> EXERCISE GOAL:
From the listing below, return each line that includes "computer".

----------

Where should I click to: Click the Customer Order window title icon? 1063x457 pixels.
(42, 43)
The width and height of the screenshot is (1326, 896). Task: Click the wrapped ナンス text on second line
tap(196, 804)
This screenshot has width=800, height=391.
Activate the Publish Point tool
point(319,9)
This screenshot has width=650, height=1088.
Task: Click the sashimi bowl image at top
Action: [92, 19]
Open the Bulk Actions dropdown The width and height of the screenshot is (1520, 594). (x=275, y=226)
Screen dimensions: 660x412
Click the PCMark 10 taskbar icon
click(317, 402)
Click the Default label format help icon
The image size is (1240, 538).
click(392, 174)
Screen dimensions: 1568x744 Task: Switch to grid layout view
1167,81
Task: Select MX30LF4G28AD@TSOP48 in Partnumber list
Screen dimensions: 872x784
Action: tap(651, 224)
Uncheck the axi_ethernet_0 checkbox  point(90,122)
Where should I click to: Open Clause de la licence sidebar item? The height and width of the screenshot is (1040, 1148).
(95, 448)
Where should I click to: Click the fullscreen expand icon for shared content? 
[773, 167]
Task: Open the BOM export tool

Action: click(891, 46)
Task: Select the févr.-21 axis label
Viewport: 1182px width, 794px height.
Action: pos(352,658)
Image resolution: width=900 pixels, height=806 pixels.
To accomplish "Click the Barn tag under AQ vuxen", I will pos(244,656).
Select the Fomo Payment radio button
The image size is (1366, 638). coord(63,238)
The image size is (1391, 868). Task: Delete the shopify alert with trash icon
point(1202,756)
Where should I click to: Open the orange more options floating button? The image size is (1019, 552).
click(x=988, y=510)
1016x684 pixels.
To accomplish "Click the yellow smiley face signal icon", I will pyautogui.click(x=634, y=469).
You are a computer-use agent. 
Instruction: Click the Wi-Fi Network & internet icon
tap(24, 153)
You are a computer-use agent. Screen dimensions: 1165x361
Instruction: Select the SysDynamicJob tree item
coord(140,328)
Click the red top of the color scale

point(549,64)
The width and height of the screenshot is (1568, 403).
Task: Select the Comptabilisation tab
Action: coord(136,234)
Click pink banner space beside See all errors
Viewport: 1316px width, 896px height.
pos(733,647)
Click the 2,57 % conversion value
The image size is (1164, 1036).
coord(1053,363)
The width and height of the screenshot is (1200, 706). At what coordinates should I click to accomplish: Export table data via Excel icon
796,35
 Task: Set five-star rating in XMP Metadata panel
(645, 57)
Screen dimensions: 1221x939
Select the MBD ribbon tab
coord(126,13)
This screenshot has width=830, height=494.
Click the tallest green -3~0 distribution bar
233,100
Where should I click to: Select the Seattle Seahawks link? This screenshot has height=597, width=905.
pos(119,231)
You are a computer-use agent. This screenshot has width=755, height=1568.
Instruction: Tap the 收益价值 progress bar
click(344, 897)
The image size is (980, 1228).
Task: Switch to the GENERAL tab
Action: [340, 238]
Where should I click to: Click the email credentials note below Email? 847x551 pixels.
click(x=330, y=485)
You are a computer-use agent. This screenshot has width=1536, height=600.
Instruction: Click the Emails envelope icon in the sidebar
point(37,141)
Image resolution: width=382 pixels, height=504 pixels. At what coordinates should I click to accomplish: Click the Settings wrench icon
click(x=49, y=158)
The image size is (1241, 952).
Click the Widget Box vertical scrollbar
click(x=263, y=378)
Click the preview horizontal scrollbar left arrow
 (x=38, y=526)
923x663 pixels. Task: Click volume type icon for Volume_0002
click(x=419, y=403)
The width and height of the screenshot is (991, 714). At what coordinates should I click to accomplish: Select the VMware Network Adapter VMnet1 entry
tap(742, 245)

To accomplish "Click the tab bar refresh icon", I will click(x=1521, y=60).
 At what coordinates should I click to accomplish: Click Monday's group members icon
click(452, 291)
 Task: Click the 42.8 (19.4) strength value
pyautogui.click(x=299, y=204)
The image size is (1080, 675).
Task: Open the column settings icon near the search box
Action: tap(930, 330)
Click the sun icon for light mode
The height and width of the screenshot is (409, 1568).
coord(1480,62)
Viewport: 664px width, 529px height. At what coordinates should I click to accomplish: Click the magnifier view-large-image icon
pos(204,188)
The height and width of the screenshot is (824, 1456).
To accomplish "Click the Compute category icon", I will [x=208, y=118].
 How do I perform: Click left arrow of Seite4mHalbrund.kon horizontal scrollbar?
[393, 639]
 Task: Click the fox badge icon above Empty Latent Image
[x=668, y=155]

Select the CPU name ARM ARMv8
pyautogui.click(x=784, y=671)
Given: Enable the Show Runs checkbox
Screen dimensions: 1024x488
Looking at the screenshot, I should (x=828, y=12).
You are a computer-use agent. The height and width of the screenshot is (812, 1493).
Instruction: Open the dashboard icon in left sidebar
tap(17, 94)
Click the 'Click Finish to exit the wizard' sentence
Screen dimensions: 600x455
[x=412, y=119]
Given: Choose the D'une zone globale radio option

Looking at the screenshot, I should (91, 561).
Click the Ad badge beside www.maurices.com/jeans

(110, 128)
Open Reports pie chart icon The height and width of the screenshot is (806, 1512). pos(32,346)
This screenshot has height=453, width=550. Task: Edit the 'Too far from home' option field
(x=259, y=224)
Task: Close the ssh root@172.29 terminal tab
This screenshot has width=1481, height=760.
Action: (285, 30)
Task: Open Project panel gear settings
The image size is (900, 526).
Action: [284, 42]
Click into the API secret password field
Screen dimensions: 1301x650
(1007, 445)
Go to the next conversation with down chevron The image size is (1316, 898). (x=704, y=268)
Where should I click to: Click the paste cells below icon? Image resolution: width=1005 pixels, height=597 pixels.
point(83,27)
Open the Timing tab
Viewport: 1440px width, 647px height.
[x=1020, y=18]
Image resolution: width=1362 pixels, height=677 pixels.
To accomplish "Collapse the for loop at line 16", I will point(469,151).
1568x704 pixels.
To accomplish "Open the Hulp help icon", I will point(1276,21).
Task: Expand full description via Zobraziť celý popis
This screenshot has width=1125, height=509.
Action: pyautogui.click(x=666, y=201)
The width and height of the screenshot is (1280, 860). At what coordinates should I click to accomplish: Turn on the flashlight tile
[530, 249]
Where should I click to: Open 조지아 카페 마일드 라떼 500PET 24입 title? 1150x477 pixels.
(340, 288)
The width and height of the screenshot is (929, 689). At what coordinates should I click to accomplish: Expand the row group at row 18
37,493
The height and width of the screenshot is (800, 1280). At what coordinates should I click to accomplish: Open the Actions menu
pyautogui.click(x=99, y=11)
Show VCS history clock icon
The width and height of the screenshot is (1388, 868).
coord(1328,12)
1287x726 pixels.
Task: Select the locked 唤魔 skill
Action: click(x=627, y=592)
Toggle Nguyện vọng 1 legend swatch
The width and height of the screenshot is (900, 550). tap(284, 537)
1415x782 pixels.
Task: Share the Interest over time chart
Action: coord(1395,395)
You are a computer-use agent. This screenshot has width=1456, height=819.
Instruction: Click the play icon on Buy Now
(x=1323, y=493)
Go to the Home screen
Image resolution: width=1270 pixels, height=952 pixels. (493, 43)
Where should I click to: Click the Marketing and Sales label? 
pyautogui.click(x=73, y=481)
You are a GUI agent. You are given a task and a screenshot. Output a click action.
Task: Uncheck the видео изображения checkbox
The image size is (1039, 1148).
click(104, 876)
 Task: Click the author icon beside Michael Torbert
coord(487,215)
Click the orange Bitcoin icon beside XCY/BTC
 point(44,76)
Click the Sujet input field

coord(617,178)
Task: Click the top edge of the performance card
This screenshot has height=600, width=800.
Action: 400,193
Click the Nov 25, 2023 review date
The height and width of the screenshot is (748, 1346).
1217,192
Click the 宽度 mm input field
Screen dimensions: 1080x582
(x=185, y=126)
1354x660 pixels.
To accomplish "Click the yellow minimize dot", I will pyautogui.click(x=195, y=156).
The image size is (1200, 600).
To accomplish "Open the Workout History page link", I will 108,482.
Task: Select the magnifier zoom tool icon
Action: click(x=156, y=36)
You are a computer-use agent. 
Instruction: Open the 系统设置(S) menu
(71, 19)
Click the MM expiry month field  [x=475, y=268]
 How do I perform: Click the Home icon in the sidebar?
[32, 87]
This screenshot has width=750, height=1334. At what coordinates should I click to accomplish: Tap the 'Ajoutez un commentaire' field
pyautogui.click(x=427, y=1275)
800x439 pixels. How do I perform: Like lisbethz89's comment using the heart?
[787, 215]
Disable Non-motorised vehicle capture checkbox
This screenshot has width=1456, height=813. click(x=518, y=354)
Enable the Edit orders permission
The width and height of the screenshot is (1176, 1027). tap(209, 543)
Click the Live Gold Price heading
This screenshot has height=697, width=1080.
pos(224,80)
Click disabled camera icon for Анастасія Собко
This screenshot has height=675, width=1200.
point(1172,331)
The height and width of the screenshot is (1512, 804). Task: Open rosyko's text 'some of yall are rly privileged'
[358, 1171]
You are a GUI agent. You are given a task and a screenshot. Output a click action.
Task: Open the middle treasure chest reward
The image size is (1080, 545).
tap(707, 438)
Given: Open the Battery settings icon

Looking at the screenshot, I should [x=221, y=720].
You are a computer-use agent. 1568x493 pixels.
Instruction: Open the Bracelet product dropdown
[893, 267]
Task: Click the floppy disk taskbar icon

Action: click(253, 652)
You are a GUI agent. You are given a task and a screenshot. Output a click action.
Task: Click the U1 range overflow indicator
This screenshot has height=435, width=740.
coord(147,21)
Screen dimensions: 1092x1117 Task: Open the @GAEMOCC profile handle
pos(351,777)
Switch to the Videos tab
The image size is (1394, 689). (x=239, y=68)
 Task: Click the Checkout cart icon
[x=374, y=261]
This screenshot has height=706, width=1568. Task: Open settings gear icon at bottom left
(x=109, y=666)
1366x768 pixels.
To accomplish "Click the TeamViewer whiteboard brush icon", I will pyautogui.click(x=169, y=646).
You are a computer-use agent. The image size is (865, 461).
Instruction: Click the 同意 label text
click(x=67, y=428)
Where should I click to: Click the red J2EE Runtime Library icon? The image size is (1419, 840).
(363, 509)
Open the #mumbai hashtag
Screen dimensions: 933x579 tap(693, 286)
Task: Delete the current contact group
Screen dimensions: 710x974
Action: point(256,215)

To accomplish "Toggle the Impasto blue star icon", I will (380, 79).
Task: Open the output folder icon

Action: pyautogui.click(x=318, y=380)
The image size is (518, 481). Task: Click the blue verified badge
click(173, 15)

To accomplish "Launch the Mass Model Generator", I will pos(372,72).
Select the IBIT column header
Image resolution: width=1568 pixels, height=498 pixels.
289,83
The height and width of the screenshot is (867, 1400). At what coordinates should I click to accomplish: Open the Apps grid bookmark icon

----------

> TASK RESPONSE:
You are a computer-use agent. 
You are a computer-use agent. Screen dimensions: 1165x361
You are a computer-use agent. This screenshot has width=755, height=1568.
You are a computer-use agent. This screenshot has width=1536, height=600.
You are a computer-use agent. The height and width of the screenshot is (812, 1493).
You are a computer-use agent. This screenshot has width=1456, height=819.
You are a computer-use agent. 
You are a computer-use agent. 1568x493 pixels.
You are a computer-use agent. The image size is (865, 461).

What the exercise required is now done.